Por Porfirio López 

Cuantas personas creen que si alguien dijo algo mal de ellos, ya el que dijo eso, primero no vale la pena y segundo es una razón suficiente como para que usted no duerma esa noche.
 
A cuántas personas el comentario del otro le quita el sueño?, si usted sale bien temprano muy bien presentado o presentada, muy contento o contenta y recibe una llamada de alguien que le dice: Sabe lo que dijeron de tí, fulana o fulano dijo ésto y ésto. Ya esa simple llamada de ese alguien te cambia el día.

A través de la Cicatriz del Silencio debemos aprender que hay momentos en que hay que hacer o tener absoluto Silencio y dejar que el río corra y que fluya. Hay momentos en que las palabras sobran, porque ya las cosas están armadas, ya están decididas; donde el hablar no vale la pena y habrá que hacer Silencio y que el tiempo fluya y que se encargue de todo.

A veces mientras más hablamos en un proceso más daño hacemos, a veces mientras más comentamos una cosa más daño hacemos.

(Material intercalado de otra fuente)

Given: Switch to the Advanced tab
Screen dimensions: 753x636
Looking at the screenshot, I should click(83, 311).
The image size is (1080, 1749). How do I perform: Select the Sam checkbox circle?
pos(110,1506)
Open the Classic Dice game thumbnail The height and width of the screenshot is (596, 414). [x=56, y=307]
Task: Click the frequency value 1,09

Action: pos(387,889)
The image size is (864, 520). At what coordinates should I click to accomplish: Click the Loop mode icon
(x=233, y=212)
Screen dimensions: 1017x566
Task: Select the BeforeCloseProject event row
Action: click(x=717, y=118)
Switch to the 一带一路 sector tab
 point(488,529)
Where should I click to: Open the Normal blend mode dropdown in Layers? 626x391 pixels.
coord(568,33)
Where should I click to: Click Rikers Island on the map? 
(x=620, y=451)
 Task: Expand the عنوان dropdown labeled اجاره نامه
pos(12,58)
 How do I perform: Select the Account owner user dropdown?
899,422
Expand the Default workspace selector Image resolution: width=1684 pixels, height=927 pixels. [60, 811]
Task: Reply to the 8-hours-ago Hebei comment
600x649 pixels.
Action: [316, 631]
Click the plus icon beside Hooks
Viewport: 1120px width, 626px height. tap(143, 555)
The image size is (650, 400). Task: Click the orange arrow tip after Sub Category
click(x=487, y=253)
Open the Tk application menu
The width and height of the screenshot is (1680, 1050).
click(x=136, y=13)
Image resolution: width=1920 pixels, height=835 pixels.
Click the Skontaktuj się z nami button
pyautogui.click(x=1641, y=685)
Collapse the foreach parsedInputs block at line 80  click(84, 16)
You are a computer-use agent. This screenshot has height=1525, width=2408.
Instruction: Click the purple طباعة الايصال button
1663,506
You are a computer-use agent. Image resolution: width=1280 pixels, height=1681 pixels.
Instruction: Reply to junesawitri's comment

El Líder tiene que aprender a hacer Silencio, a callar porque te van a contar muchas cosas, que usted como Líder será el confidente de muchas personas y si usted es una persona de mucho hablar, que todo lo comenta, usted va a perder la confianza de los demás.
 
El Líder tiene que aprender a escuchar e incluso a aprender a sorprenderse de lo que le digan diciendo frases como: Cómo no sabía eso, cómo es eso.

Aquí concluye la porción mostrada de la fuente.